_Problem requirements_
Please copy the entries below, replacing "Open" with "Launch" and leaving everything else unchanged.

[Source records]
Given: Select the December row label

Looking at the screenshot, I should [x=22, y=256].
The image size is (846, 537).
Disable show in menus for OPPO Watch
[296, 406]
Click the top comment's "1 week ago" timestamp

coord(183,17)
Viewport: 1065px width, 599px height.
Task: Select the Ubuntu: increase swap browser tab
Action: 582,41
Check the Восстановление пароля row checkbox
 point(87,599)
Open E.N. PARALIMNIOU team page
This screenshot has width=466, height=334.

_Completed task_
Given: Select the December row label

Looking at the screenshot, I should [x=22, y=256].
The image size is (846, 537).
Disable show in menus for OPPO Watch
[296, 406]
Click the top comment's "1 week ago" timestamp

coord(183,17)
Viewport: 1065px width, 599px height.
Task: Select the Ubuntu: increase swap browser tab
Action: 582,41
Check the Восстановление пароля row checkbox
 point(87,599)
Launch E.N. PARALIMNIOU team page
This screenshot has width=466, height=334.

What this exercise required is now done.